If this happened, Robert Parry and Stephen Zunes and other writers like them could give it up. Progressives wouldn't have to read or write another word about what they don't like about Ralph Nader and people who voted Ralph Nader. The people might get one step closer to admitting that the success of the Tea Party in this election, who are really now as Bill Maher said on Friday "useful idiots of corporations," is because the Democrats are political eunuchs. The corporate dollars they need to win elections prevent them from taking stances against other politicians financed by corporations who take bold stands and engage in great theatrics and manage to get supposedly reasonable Democrats to concede to petulant demands.
I am not afraid of saying Americans should exercise their right to vote whomever is
on the ballot tomorrow and I hope many more Americans than usual send a message
by voting neither when they can. Let politicians feel a shakeup now perhaps similar to the
shakeup Jeb Bush appears to think is possible. Let it happen before the 2012
Election and let progressives seize the opening to take one more step toward turning this country around.
I'm working
the polls and have a location to report to early in the morning. I'll have plenty
of time to refine my thoughts on this and revise this post tomorrow evening. I'll come back and see if I was off-the-mark or if other Americans are feeling heavily skeptical this electoral season.

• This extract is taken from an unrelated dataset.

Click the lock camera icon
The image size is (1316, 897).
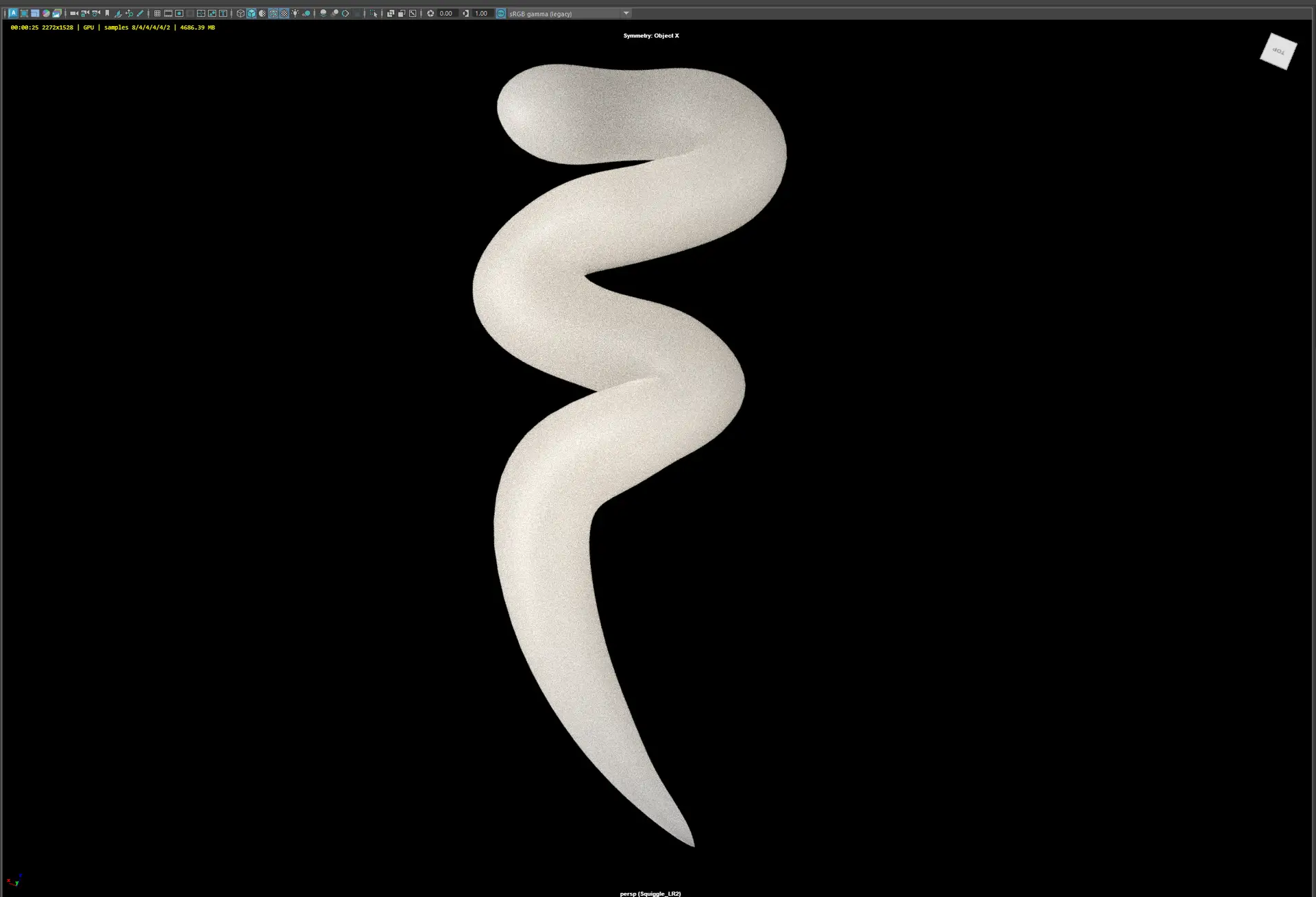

The ones who rule have got us beat. They get the wealth while we put in the work. We may not be as taxed, but government money doesn't fund what the people need anymore anyway. So, it has gotten harder to justify taxes and argue increasing taxes would make it possible for government to do good. Whose to say that money wouldn't just go right into bailouts for more corporations who would just hold on to the money and not ever let a single dollar trickle down?